**Task description:**
Where an entry below contains an image, skip the image and reproduce the rest exactly.

◇ ◇ ◇ ◇

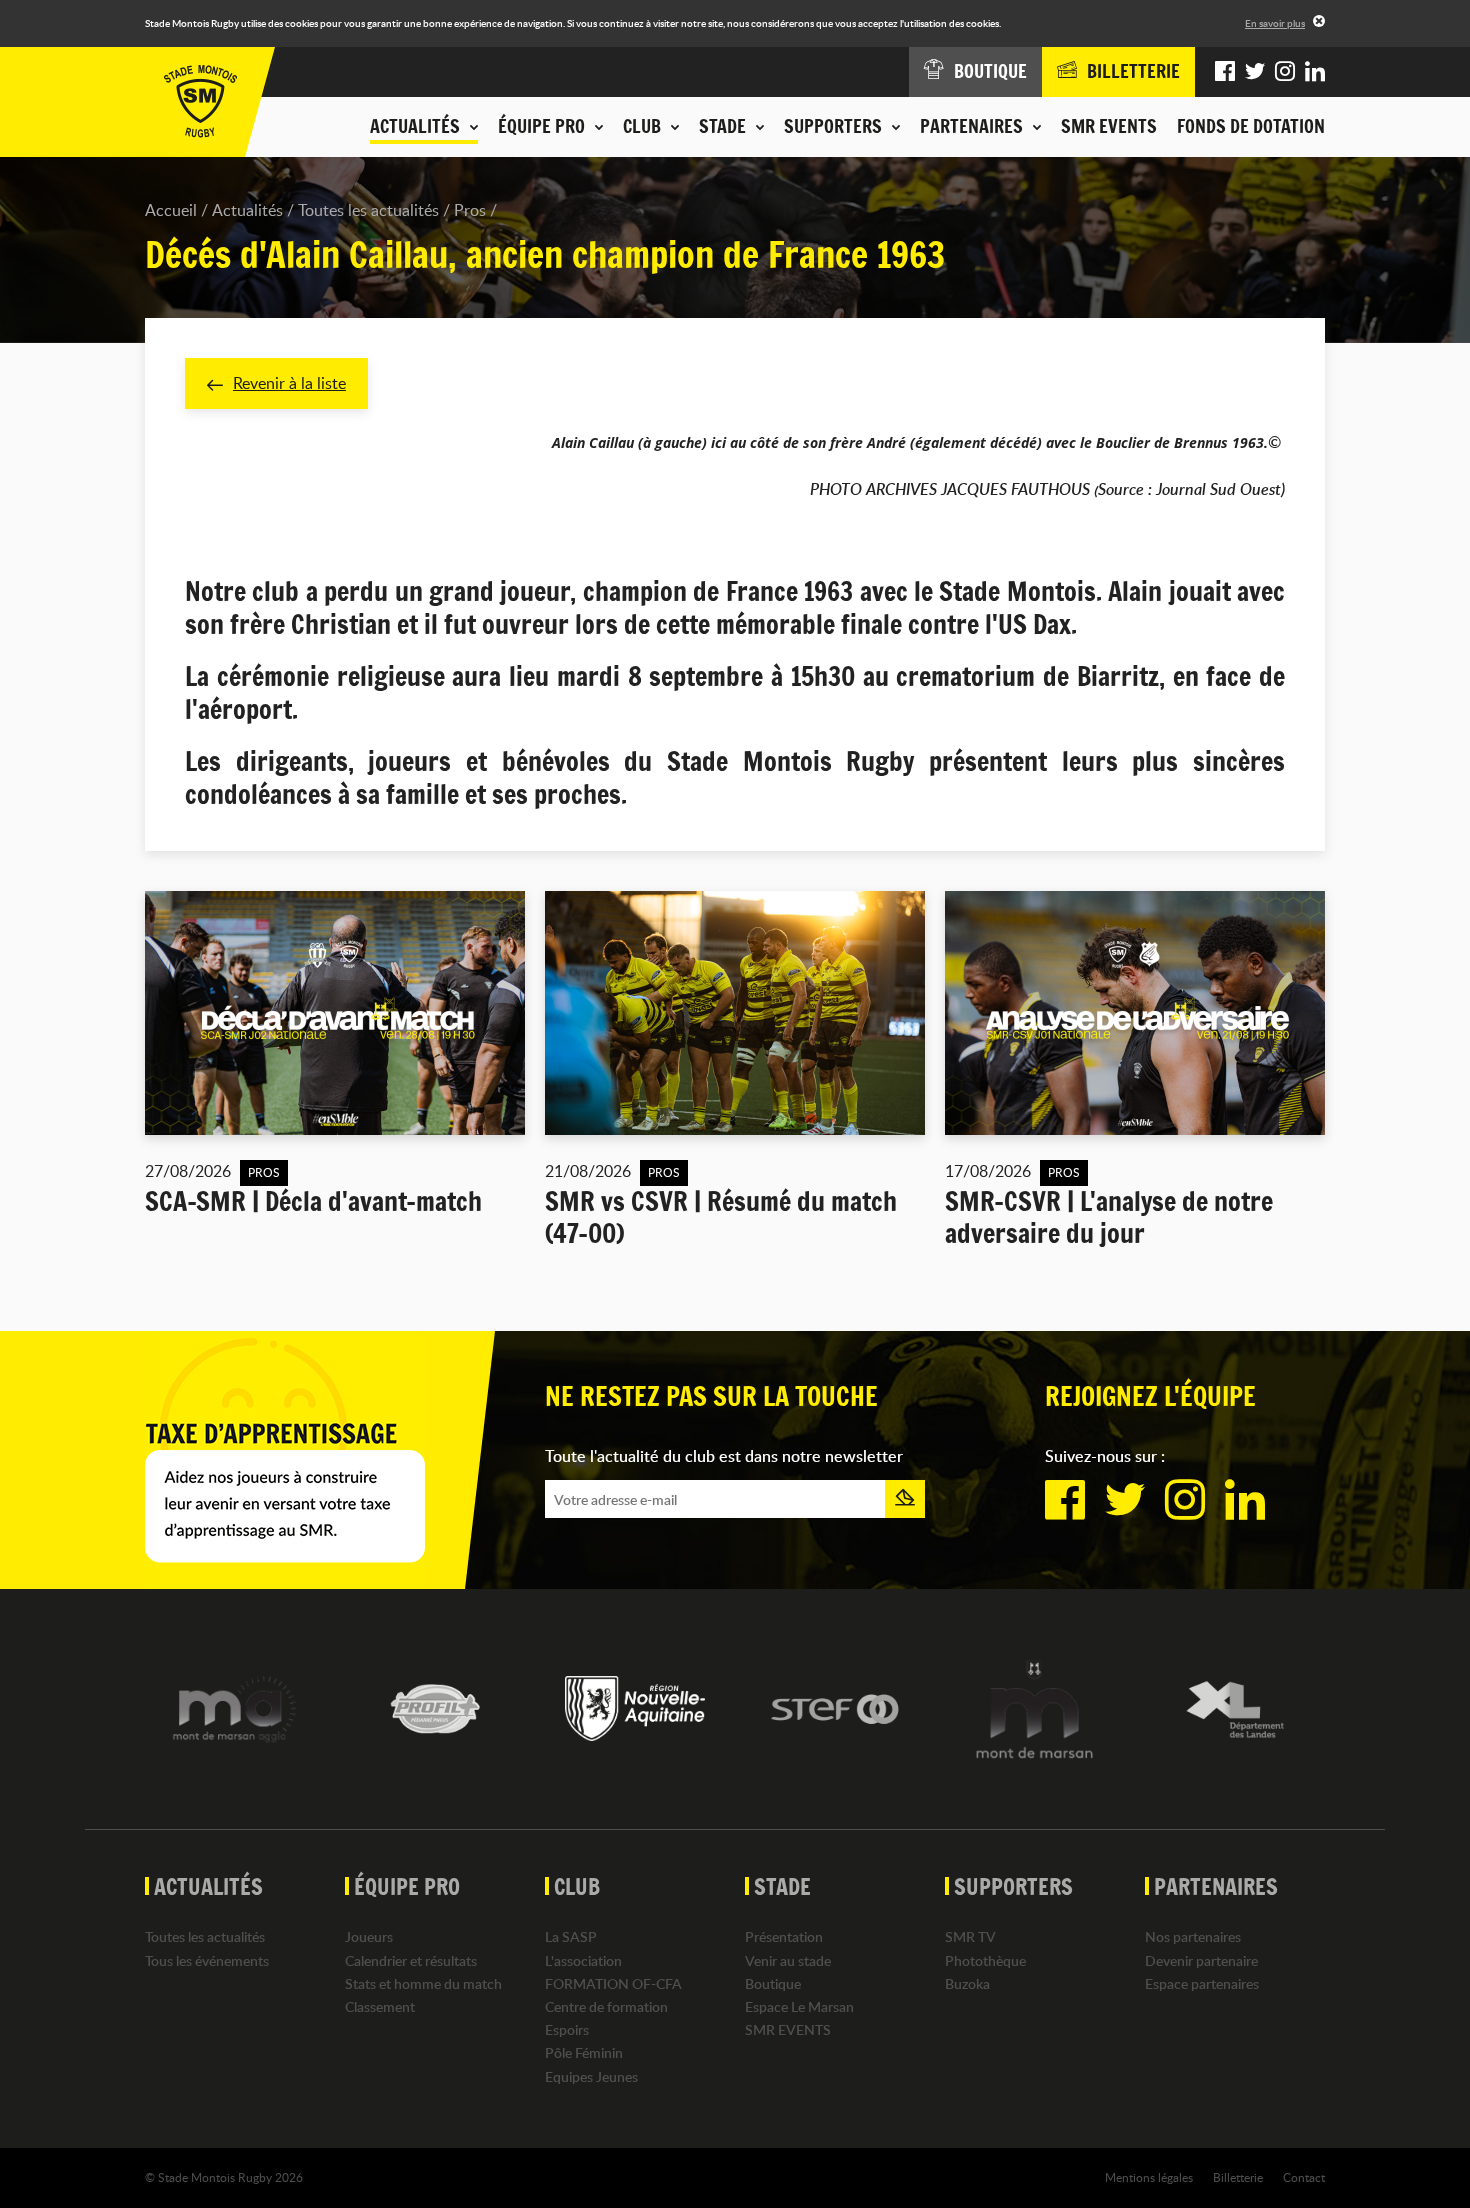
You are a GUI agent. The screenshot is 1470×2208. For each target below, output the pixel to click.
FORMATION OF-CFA (613, 1983)
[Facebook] (1225, 72)
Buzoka (967, 1983)
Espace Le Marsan (799, 2006)
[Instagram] (1285, 72)
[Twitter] (1255, 72)
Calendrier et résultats (411, 1960)
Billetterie (1238, 2177)
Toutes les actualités (368, 210)
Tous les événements (207, 1960)
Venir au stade (788, 1960)
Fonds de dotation (1251, 126)
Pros (470, 210)
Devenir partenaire (1201, 1960)
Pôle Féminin (584, 2052)
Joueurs (369, 1936)
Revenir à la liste (289, 383)
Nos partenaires (1193, 1936)
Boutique (773, 1983)
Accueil (171, 210)
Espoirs (567, 2029)
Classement (380, 2006)
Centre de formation (606, 2006)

◇ ◇ ◇ ◇

**Answer to the exercise:**
You are a GUI agent. The screenshot is 1470×2208. For each target below, output the pixel to click.
FORMATION OF-CFA (613, 1983)
[Facebook] (1225, 72)
Buzoka (967, 1983)
Espace Le Marsan (799, 2006)
[Instagram] (1285, 72)
[Twitter] (1255, 72)
Calendrier et résultats (411, 1960)
Billetterie (1238, 2177)
Toutes les actualités (368, 210)
Tous les événements (207, 1960)
Venir au stade (788, 1960)
Fonds de dotation (1251, 126)
Pros (470, 210)
Devenir partenaire (1201, 1960)
Pôle Féminin (584, 2052)
Joueurs (369, 1936)
Revenir à la liste (289, 383)
Nos partenaires (1193, 1936)
Boutique (773, 1983)
Accueil (171, 210)
Espoirs (567, 2029)
Classement (380, 2006)
Centre de formation (606, 2006)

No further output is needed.